Went up into a mountain - This mountain, or hill, was somewhere in the vicinity of Capernaum, but where precisely is not mentioned. He ascended the hill, doubtless, because it was more convenient to address the multitude from an eminence than if he were on the same level with them. A hill or mountain is still shown a short distance to the northwest of the ancient site of Capernaum, which tradition reports to have been the place where this sermon was delivered, and which is called on the maps the Mount of Beatitudes. The hill commonly believed to be that on which the sermon was delivered is on the road from Nazareth to Tiberias, not far from the latter place. The hill is known by the name of Kuran Huttin, the Horns of Huttin. Of this hill Professor Hackett (Illustrations of Scripture, pp. 323, 324) says: "Though a noontide heat was beating down upon us with scorching power, I could not resist the temptation to turn aside and examine a place for which such a claim has been set up, though I cannot say that I have any great confidence in it. The hill referred to is rocky, and rises steeply to a moderate height above the plain. It has two summits, with a slight depression between them, and it is from these projecting points, or horns, that it receives the name given to it. From the top the observer has a full view of the Sea of Tiberias. The most pleasing feature of the landscape is that presented by the diversified appearance of the fields. The different plots of ground exhibit various colors, according to the state. of cultivation: some of them are red, where the land has been newly plowed up, the natural appearance of the soil; others yellow or white, where the harvest is beginning to ripen, or is already ripe; and others green, being covered with grass or springing grain. As they are contiguous to each other, or intermixed, these particolored plots present at some distance an appearance of joyful chequered work, which is really beautiful.

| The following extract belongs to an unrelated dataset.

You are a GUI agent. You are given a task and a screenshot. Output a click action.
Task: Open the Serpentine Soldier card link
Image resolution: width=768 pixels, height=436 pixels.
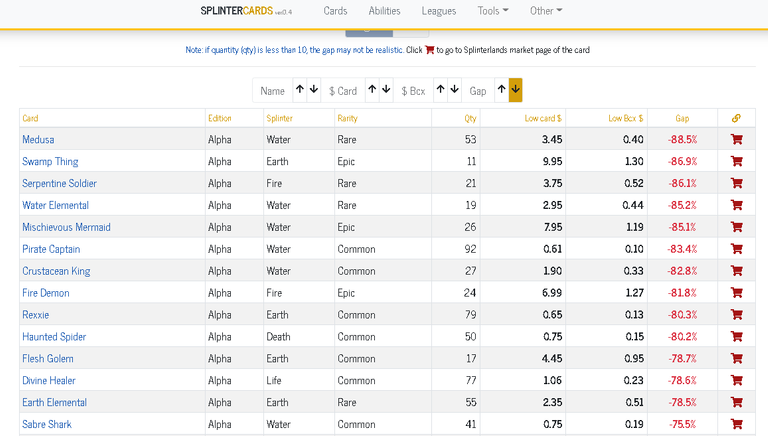[x=59, y=183]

"In rhetorical descriptions of the delivery of the Sermon on the Mount, we often hear the people represented as looking up to the speaker from the sides of the hill, or listening to him from the plain. This would not be possible with reference to the present locality; for it is too precipitous and too elevated to allow of such a position. The Saviour could have sat there, however, in the midst of his hearers, for it affords a platform amply large enough for the accommodation of the hundreds who may have been present on that occasion."
His disciples came unto him - The word "disciples" means "learners," those who are taught. Here it is put for those who attended on the ministry of Jesus, and does not imply that they were all Christians. See John 6:66.
Sermon on the Mount.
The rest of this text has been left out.